“A nossa participação ainda é muito pequena, se considerarmos que o Brasil hoje é o 12º PIB do mundo. Tem muito espaço para crescer”, garantiu o presidente executivo da Associação de Comércio Exterior do Brasil (AEB), José Augusto de Castro, na quarta-feira, 28 de abril, na abertura do 2º Encontro Nacional de Comércio Exterior de Serviços (Enaserv).
O evento, que teve tecnologia como tema principal, foi remoto, transmitido pelo YouTube, e contou com um público de mais de duas mil pessoas de todas as partes do Brasil e de outros 12 países, como Argentina, China, França, Espanha e Estados Unidos.
Para o presidente da Confederação Nacional do Comércio (CNC), José Roberto Tadros, o crescimento do setor de serviços até aqui foi, principalmente, resultado do investimento em novas tecnologias, e as empresas terão que explorar cada vez mais as oportunidades com a economia 4.0.
“Agora é o momento e a hora digital, que incrementam as relações comerciais de forma rápida e estimula a redução da burocracia, facilitando a integração comercial entre os povos”, atestou Tadros.

******

Requisito 1 — Liste os países que o texto sobre o Enaserv cita logo após as palavras "de outros 12 países, como".
Requisito 2 — Escreva a continuação do texto sobre o Enaserv a partir da última frase apresentada.
As linhas abaixo formam um material separado do texto sobre o Enaserv.

Itens armazenados
******

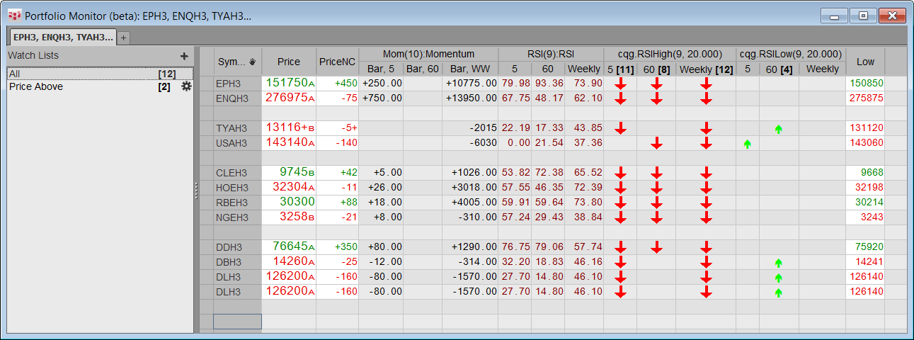Open Price Above list settings gear
The width and height of the screenshot is (914, 340).
tap(187, 86)
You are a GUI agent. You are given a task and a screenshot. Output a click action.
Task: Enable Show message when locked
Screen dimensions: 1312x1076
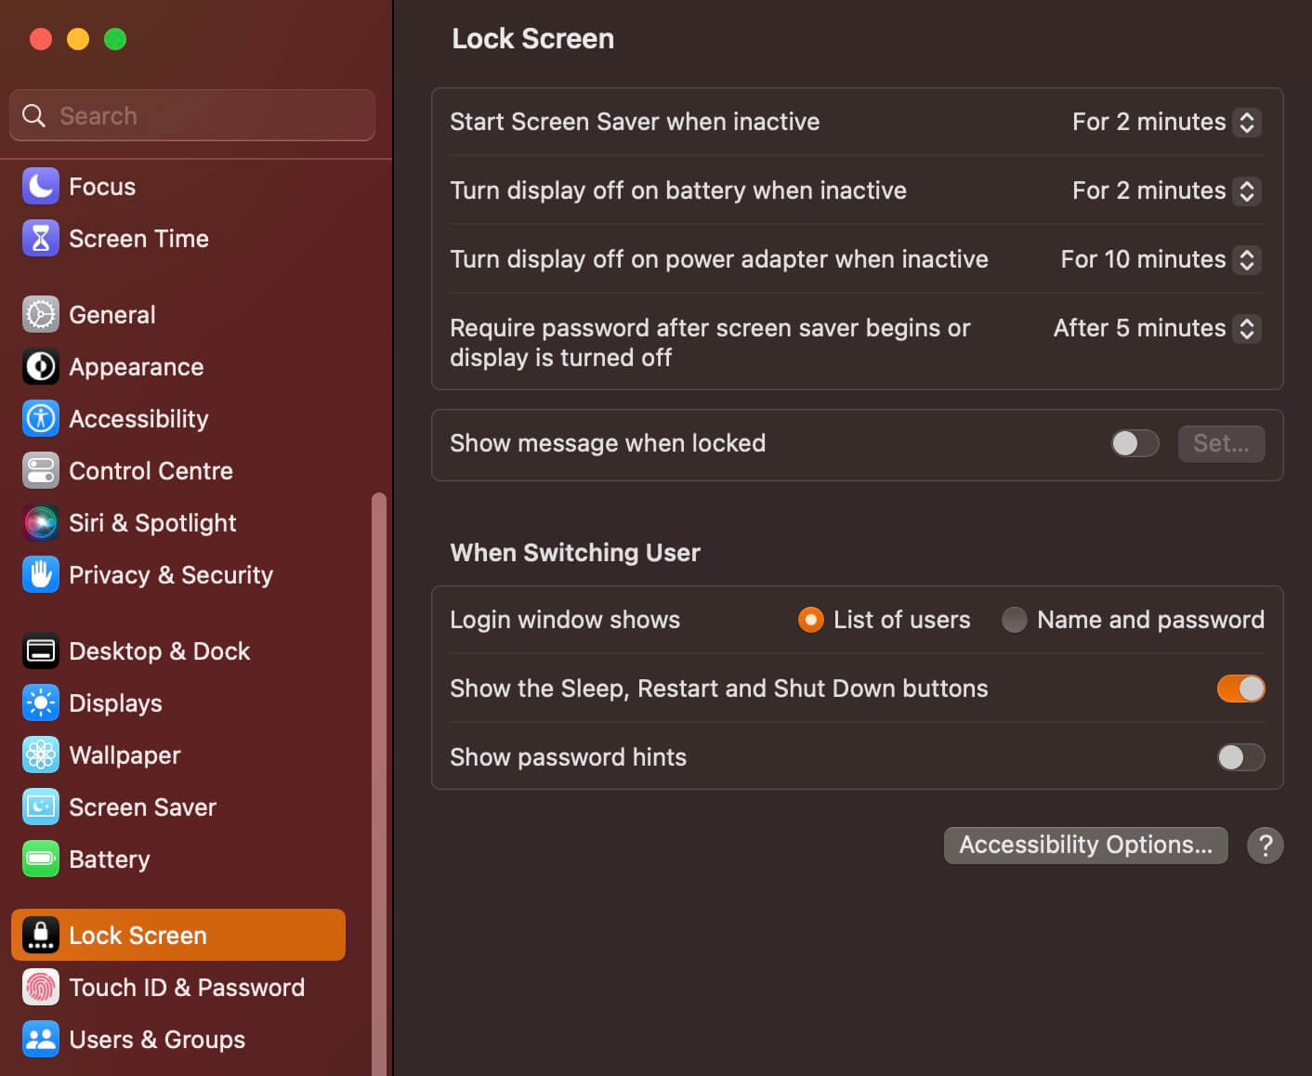[1135, 443]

******

Resposta esperada 1 — Argentina, China, França, Espanha e Estados Unidos.

Resposta esperada 2 —
“Somos 99% das empresas do Brasil e no processo de encadeamento, muito da exportação, sobretudo, de manufaturados é feita pela micro e pequena empresa. Ela também exporta, mas é a cadeia da esteira da promoção e da cadeia de exportação”, afirmou o diretor-presidente do Sebrae, Carlos Melles, que lembrou ainda que o segmento gera mais de 55% dos empregos formais do país.
O secretário especial de Comércio Exterior e Assuntos Internacionais do Ministério da Economia, Roberto Fendt Junior, disse que é necessário promover a ampliação da atual rede de acordos para evitar a bitributação. Atualmente, a rede cobre o equivalente a 60% das exportações brasileiras e 55% das importações. Se negociados acordos com Alemanha, Estados Unidos e Reino Unido (que conjuntamente equivalem a 17% das exportações e 24% das importações), esses percentuais alcançariam 76% de cobertura para as exportações e 79% para as importações.
OCDE
O secretário defendeu que a mobilização do Brasil pela entrada na Organização para Cooperação e Desenvolvimento Econômico (OCDE) ajudará a ampliar as exportações brasileiras de serviços. A estratégia está ancorada em pilares como o combate às barreiras não tarifárias, a reforma da estrutura tarifária do comércio exterior brasileiro e a negociação de acordos internacionais.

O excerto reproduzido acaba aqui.